La multiplication des start-up et des micro- entreprises en Algérie n’est pas une mince affaire, tant ces deux domaines relèvent d’un maillage de différents secteurs et départements ministériels, mais aussi en raison d’un appareil administratif qualifié de très lourd. D’où l’intérêt de l’élaboration d’une feuille de route et d’un plan d’action. C’est du moins ce qu’a annoncé en substance le ministre de la Micro entreprise, des Start-up et de l’Economie de la connaissance dans son intervention, hier, au Forum d’El Moudjahid où Yassine Djeridène était l’invité pour la circonstance.

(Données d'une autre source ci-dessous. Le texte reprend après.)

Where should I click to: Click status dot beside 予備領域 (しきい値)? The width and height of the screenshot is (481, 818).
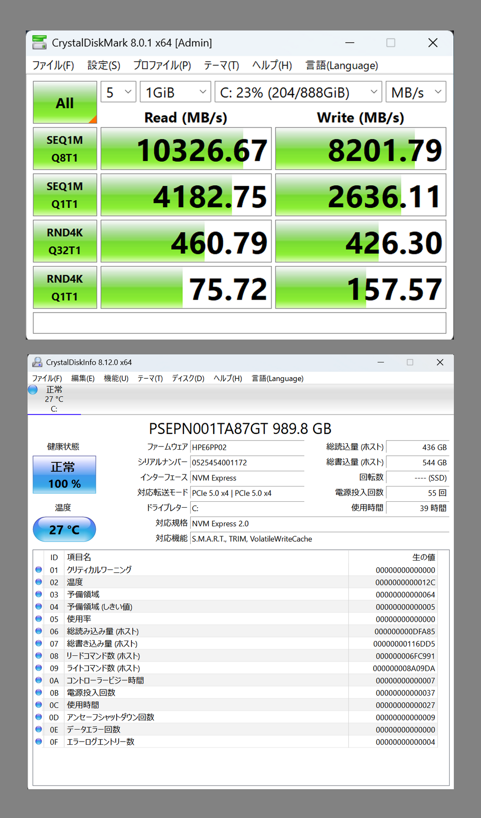(x=38, y=606)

Le conférencier s’est prononcé également sur le sujet du passage de l’Agence nationale de soutien à l’emploi jeune (Ansej) sous la tutelle directe du ministère du Travail, affirmant que le but recherché à travers cette initiative « est de créer
une certaine dynamique dans l’accompagnement des porteurs de
projets ». « Un nouveau mécanisme dans l’octroi du micro crédit va être mis en place. Une mesure rendue nécessaire après s’être aperçu que de nouvelles entreprises ont une spécificité telle qu’il devenait impossible de les adapter aux dispositifs en vigueur », a expliqué le ministre. L’invité du Forum a par ailleurs confié l’arrivée chaque année de près de 370 000 nouveaux diplômés universitaires tous porteurs de projets. «Mais il s’agit de ne surtout pas créer des microentreprises ou des start-up en grand nombre mais plutôt de soutenir ceux de qualité, c’est-à-dire les projets innovants et surtout créateurs de postes d’emploi». Le ministre a par ailleurs reconnu que sans éco-système, de nombreux porteurs de projets mettent fin à leur ambition. Et sur ce dernier point, il n’a avancé aucun chiffre sur les porteurs de projets qui se sont rétractés. Concernant ceux qui sont au stade d’étude de projet, il a indiqué que son département a retenu l’idée de leur enseigner les outils de conception de projet. Concernant les entraves que rencontrent les nouvelles entreprises, il fera savoir en référence à des statistiques « que l’étape critique se situe au tout début de l’entrée de leur activité
car très souvent sans carnet de commande la plupart ne peuvent se maintenir en activité ». Et pourtant « elles ont droit à 20% de la commande », rappellera au ministre un intervenant. La réponse du ministre ne sait pas fait attendre. Il a révélé tout de go
« l’exécution de nombreux marchés publics exige de l’expérience, ce que ne possèdent pas les nouvelles entreprises et donc se retrouvent contraintes à faire dans la sous-traitance. Mais il ne faut pas oublier qu’ils sont exonérés de tout impôt, ce qui leur permet de se contenter de petits marchés dans l’attente de jours meilleurs. » Avant de clore ce chapitre, le ministre a fait savoir qu’une start-up de Constantine travaille sur un projet «de création d’une plateforme permettant d’identifier les start-up en activité et ainsi leur donner la possibilité de se voir octroyer des marchés publics sans discernement dès lors où il sera procédé à la digitalisation du code des marchés publics ». A propos des incubateurs déclencheurs d’idées de projet, le conférencier a précisé qu’il en existe
15 dont 6 relèvent de certaines universités du pays, « ce qui va permettre de mettre en contact les industriels du pays avec les universités » Yassine Djeridene a par ailleurs annoncé que son département compte organiser des assises sur les start-ups et les microentreprises au mois de
juin « si l’épidémie de coronavirus est résorbée ». « Ces assises vont se solder par des recommandations élaborées par l’ensembles des parties prenantes », a-t-il enfin indiqué.